Cystic fibrosis is a genetic disease with multisystem involvement and associated morbidity and mortality that are most directly related to progressive lung disease. The hallmark findings of cystic fibrosis in the lungs are chronic inflammation and infection, leading to progressive loss of pulmonary function and often requiring lung transplant. Predominant lung findings include mucous plugging, bronchiectasis, and air trapping, often with associated atelectasis, consolidation, and emphysema; these findings form the basis of several clinical scoring systems that are used for imaging assessment.
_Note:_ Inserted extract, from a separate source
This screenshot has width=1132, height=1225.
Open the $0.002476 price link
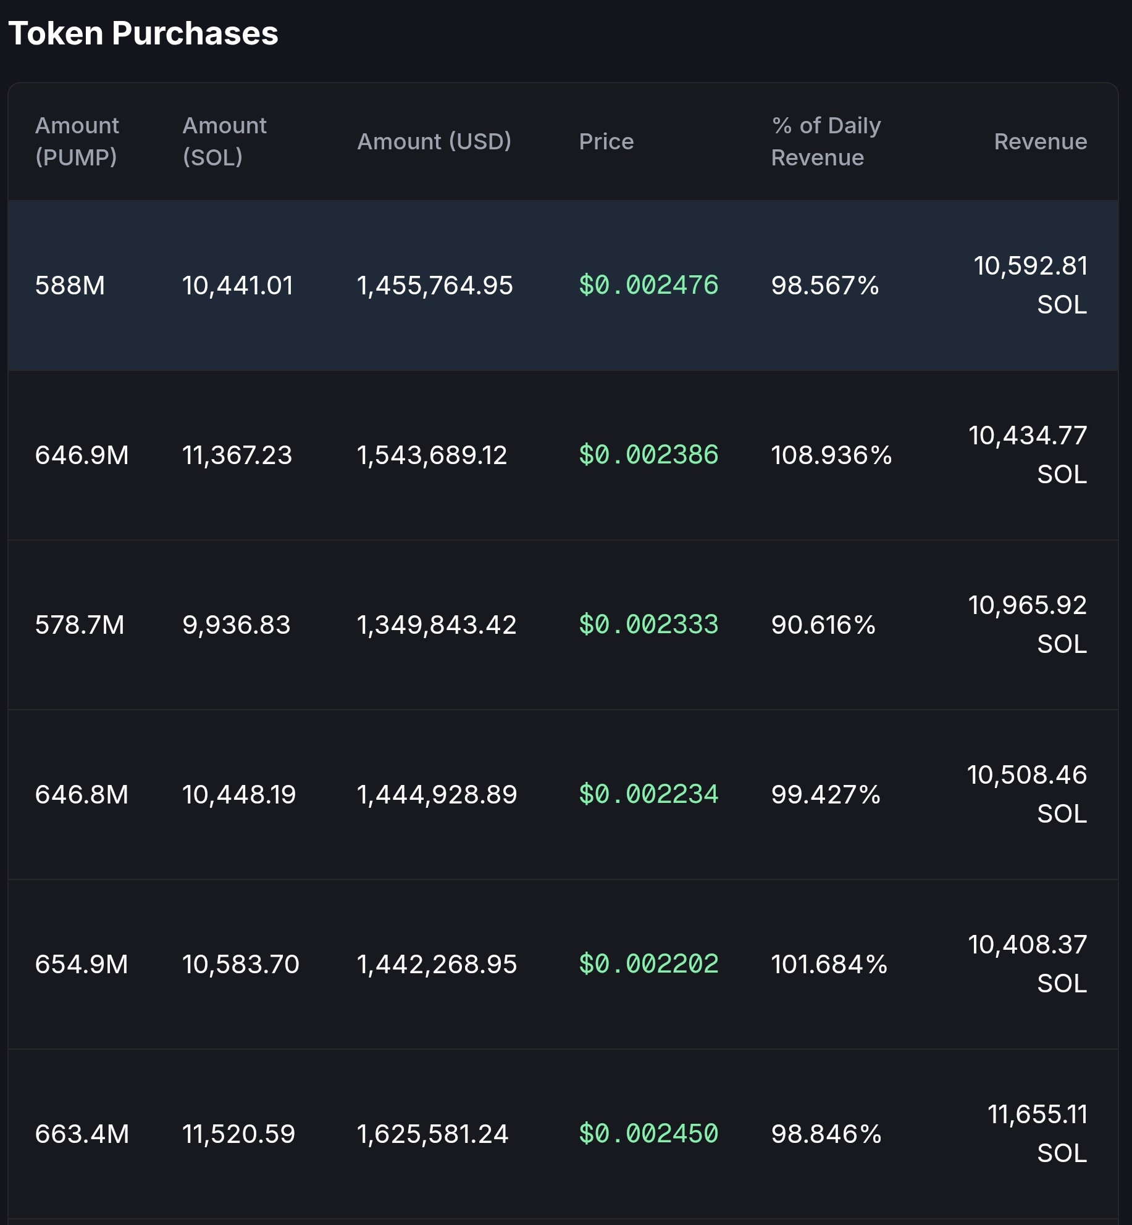pyautogui.click(x=648, y=285)
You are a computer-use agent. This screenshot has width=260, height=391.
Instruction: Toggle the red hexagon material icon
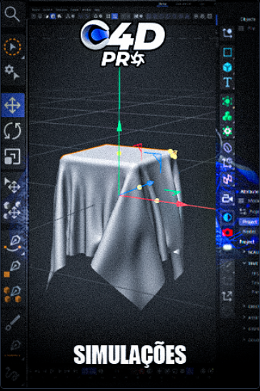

Recently, there have been major breakthroughs in the pharmacologic management of cystic fibrosis, including highly effective modulator therapies that directly target the underlying cystic fibrosis transmembrane conductance regulator molecular defect, often leading to remarkable improvements in lung function and quality of life with corresponding significant improvements in imaging markers. The authors review current guidelines regarding cystic fibrosis with respect to disease monitoring, identifying complications, and managing advanced lung disease. In addition, they discuss the evolving role of imaging, including current trends, emerging technologies, and proposed updates to imaging guidelines endorsed by international expert committees on cystic fibrosis, which favor increased use of cross-sectional imaging to enable earlier detection of structural changes in early disease and more sensitive detection of acute changes in advanced disease. It is important for radiologists to be familiar with these trends and updates so that they can most effectively assist clinicians in guiding the management of patients with cystic fibrosis in all stages of disease. ^©RSNA, 2024.